Various species that are susceptible to HSV provide important animal models for HSV research. The mouse model has been widely used in HSV entry, pathogenesis and anti-viral research, while guinea pigs and rabbits are suitable animal models for HSV latency research [112]. Since zebrafish has a fully developed immune system, it has been suggested that this animal model be utilized to study HSV interactions with the immune system [105]. These various specious have been infected experimentally for research purposes, most of them are not naturally infected with HSV. However, there are some rare cases where some of these animals get the infection naturally. For example, there are two reported cases of rabbits naturally infected with HSV-1 leading to encephalitis [113, 114].

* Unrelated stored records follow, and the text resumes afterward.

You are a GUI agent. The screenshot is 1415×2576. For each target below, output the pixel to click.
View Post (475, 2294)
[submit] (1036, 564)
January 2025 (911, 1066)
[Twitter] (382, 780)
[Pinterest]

An important application of HSV animal models is the development of an effective therapeutic anti-herpetic vaccine capable of inhibiting viral reactivation. Several studies have suggested that a crucial element for the generation of anti-herpetic vaccine, is a cellular response specific to HSV, where Interferon-γ (+) (IFN-γ(+)) CD8⁺ T cells seem to suppress spontaneous reactivation of the latent virus [115, 116]. The mouse model has been extensively utilized to study the various aspects of HSV infection, including virus entry and replication [117, 118]. Although HSV establishes latency in mice neural tissues and reactivates upon stimulation, spontaneous sporadic viral reactivation does not occur in mice [119, 120]. This is an important point for the development of anit-HSV vaccine, since HSV reactivation may result in serious diseases including the blinding herpetic keratitis. Therefore, it has been suggested that the mouse model is not the suitable model for studying the effectiveness of anti-HSV vaccines that inhibit viral reactivation [121]. Two other animal models have been suggested to study the effectiveness of anti-HSV vaccine that inhibits spontaneous viral reactivation: rabbit and genie pig. HSV is capable of establishing latent infection in these animal models, and reactivate spontaneously causing disease, similar to HSV infection in human [121]. Recently, a Human Leukocyte Antigen (HLA) transgenic rabbit model has been introduced for preclinical evaluation of human CD8(+) T cell epitope-based vaccines against ocular HSV infection [122].